---- PROVIDED INFORMATION
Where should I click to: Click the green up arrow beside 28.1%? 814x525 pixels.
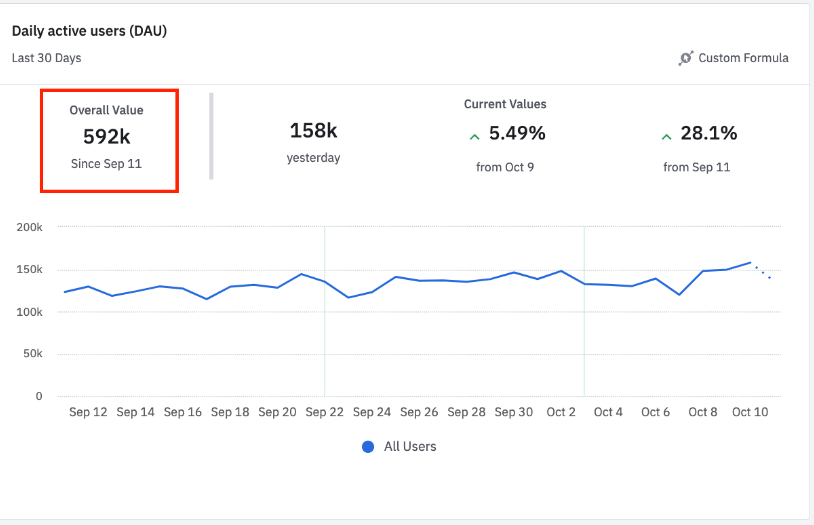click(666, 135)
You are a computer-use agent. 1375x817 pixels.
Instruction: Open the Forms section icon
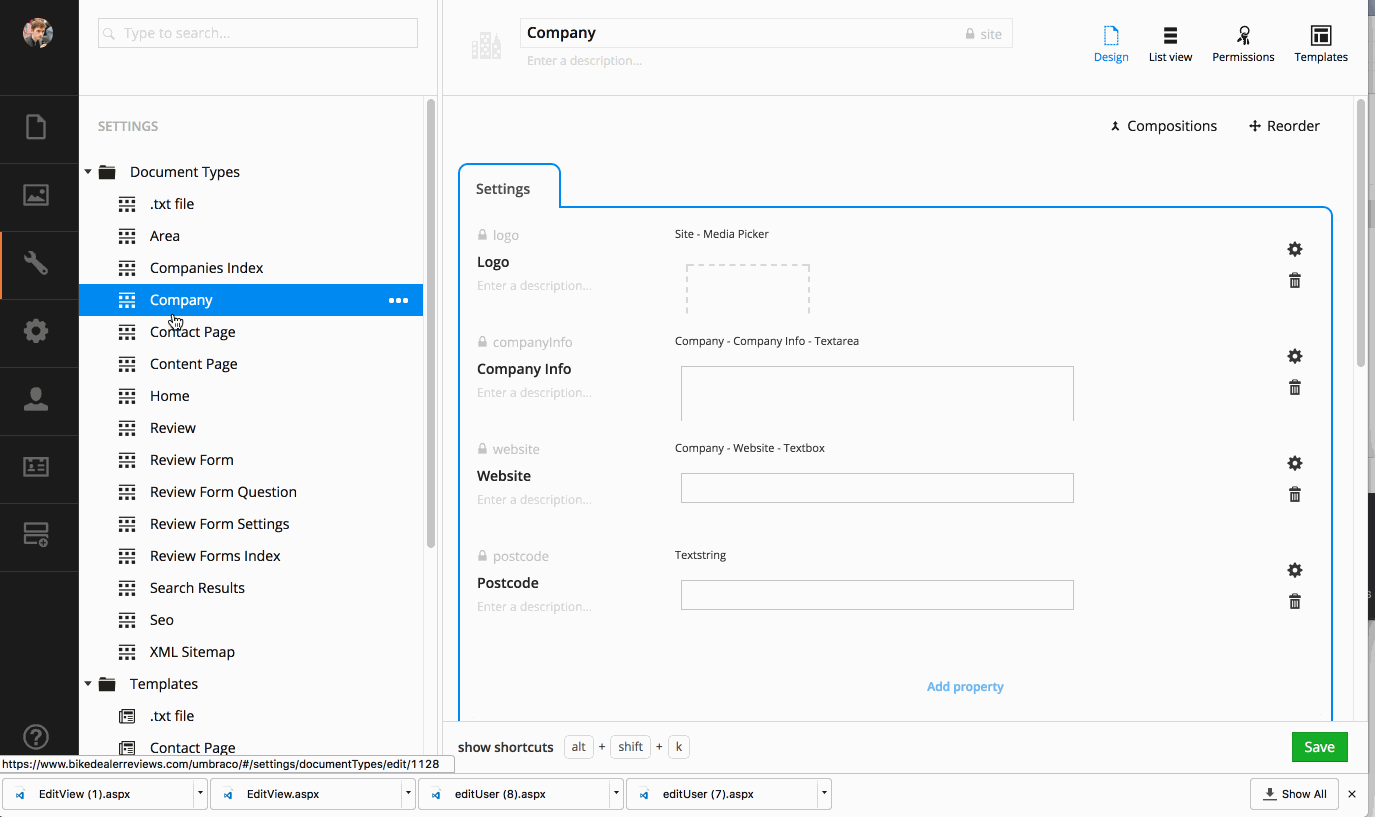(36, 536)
--------
Your copy of the records above should be exact and contain no pictures.

Where should I click to: Click the green up arrow beside 28.1%? 814x525 pixels.
click(666, 135)
You are a computer-use agent. 1375x817 pixels.
Instruction: Open the Forms section icon
(36, 536)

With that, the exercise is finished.